Patient four coronary grafts next day after operation.(ideal candidate )
If the patient is stable and need Cx graft and it is possible we put any suction cusp in the apex to expose the heart and vessels then using always mechanicals stabilizers we perform the anastomosis. After the Cx we perform the right and the LAD, last [18], if the patient because the clinical conditions require, we completed the mammary to LAD first and then the rest of the operation. Is important to notice that the heart is not touch in any moment only you require to do it when you need to put a suction cusp in the apex.
The incision is closed in the same way (Fig.8). In hybrid procedures, the operation where performed first MINI OPCABG (Mammary to LAD) and after a period of 8 hours we perform angioplasty Stent.

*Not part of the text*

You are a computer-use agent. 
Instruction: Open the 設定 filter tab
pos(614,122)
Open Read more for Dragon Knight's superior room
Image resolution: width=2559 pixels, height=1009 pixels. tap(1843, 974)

In table 1 and 2 we see the characteristics of the patients, and in Fig 9-10-11- the different grafts we already performed in this group of patients.
Patient Characteristics | Value |
Number of patients | 55 |
Average age (years) | 66.0 ± 8.3 |
Female gender | 9(16.%) |
One-vessel disease | 24 (43%) |
Two-vessel disease | 12 (22.%) |
Three-vessel disease | 17 (31%) |
Left main trunk disease | 2 (4.0%) |
Hypertension | 35 (64%) |
Lipid disorders | 37 (67.0%) |
Diabetes mellitus | 14 (25%) |
Smokers | 21 (38%) |
Aspirin preoperatively | 17 (31%) |
Table 1.
MINI-OPCABG: long term results.
Previous myocardial infarction | 21 (38.0%) |
Previous catheter intervention | 6 (11.0%) |
Peripheral vascular disease | 5 (9%) |
Chronic obstructive pulmonary disease | 8 (15%) |
Previous renal disease | 1 (2%) |
Previous stroke | 1 (2%) |
Critical preoperative state | 3 (5.0%) |
Moderate to severe left ventricular function | 7(13%) |
Asymptomatic | 6 (11.0%) |
Stable chronic angina | 17 (31.0%) |
Unstable angina | 32 (58.0%) |
Myocardial Infarction | 1 (2%) |
Recent myocardial infarct | 3 (5%) |
Emergency operation | 2 (4.0%) |
Other than isolated CABG | 1 (2.%) |
Average Euroscore | 3.4 ± 1.4 |
Previous CABG | 2 (4%) |
Preoperative Death | 0.0 (0%) |
Exploration for bleeding | 1 (2.%) |
New onset atrial fibrillation | 1 (2.%) |
Pleural effusion | 1 (2.%) |
Ventilation more than 24 hours | 2 (4.0%) |
Table 2.

Figure 9.

Figure 10.

Figure 11.
4. Results
We didn’t have operative mortality in this series of 55 Patients.
Two Patients in this series received plus the MINI OPCABG operation a PTCA STENT to the CX and RCA after the procedure.
We performed during the last 15 years this type of MINI OPCABG operation with the variables in 55 patients with good long term clinical results (Fig. 13-14).

Figure 12.

Figure 13.

Figure 14.
5. Conclusions
More experience and better technology is needed to expand this operation in multiple vessels and also to create intracoronary connections in some situations (Fig.12). Also for the Hybrid technique is mandatory to create a more friendly retractor and others instruments that facilitate the mammary to Lad operation.